### What the task asks
Return the data that follows exactly as it appears. Pictures do not belong in the copy.

───── Input data ─────

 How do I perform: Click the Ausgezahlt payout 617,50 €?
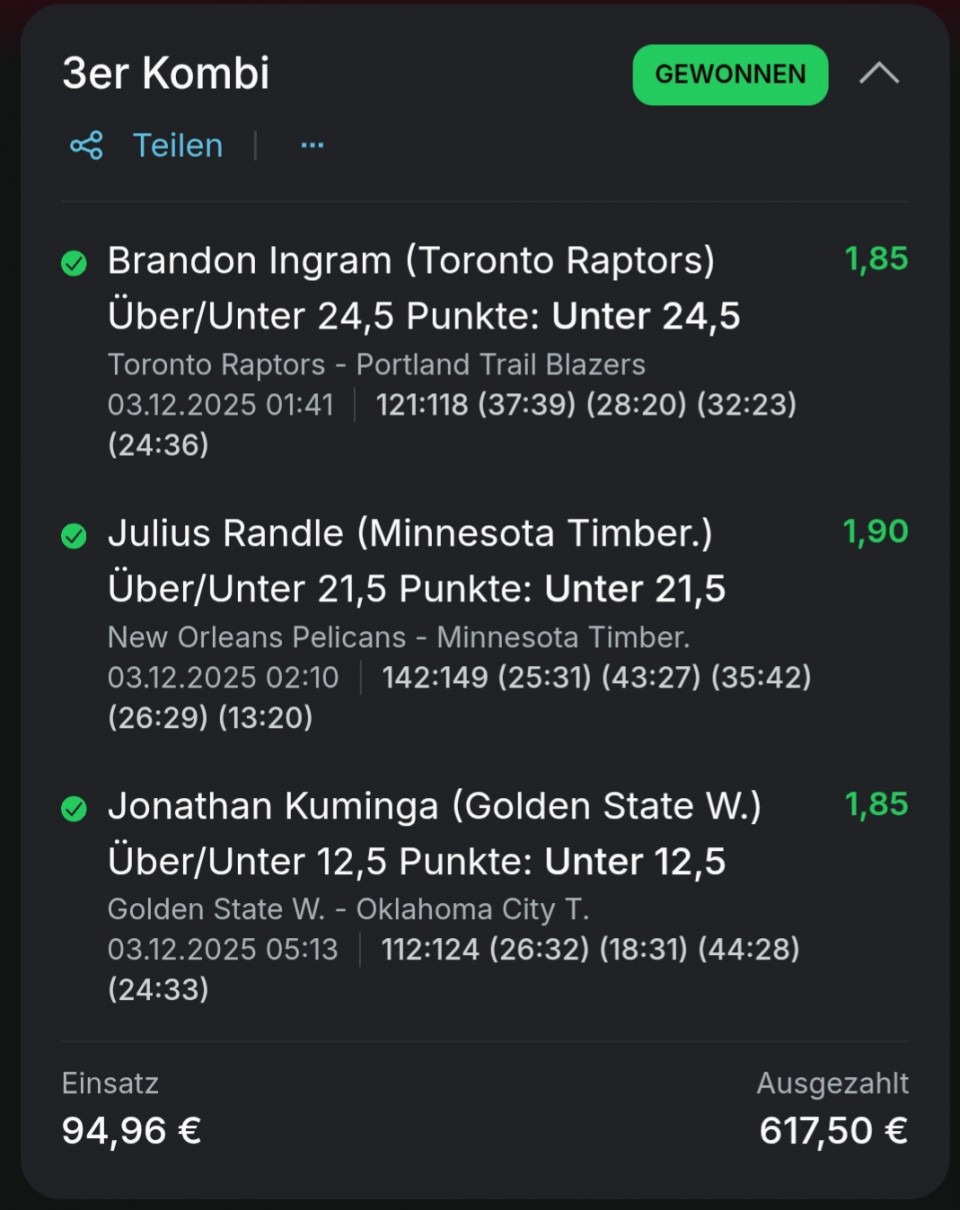point(833,1130)
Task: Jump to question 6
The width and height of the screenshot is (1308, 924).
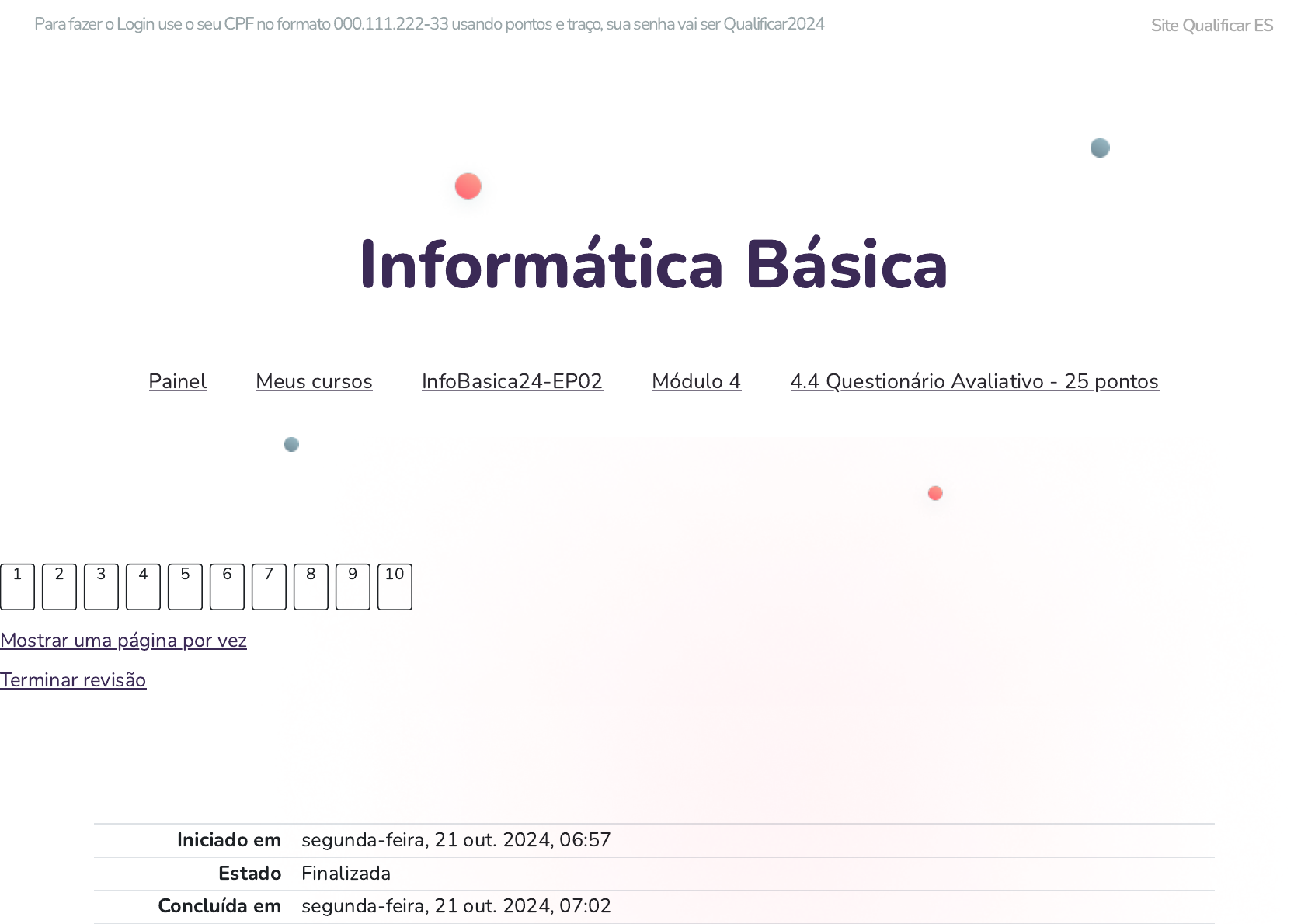Action: 227,586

─────

### Written solution
 How do I perform: Click the Ausgezahlt payout 617,50 €?
point(833,1130)
Task: Jump to question 6
The width and height of the screenshot is (1308, 924).
Action: 227,586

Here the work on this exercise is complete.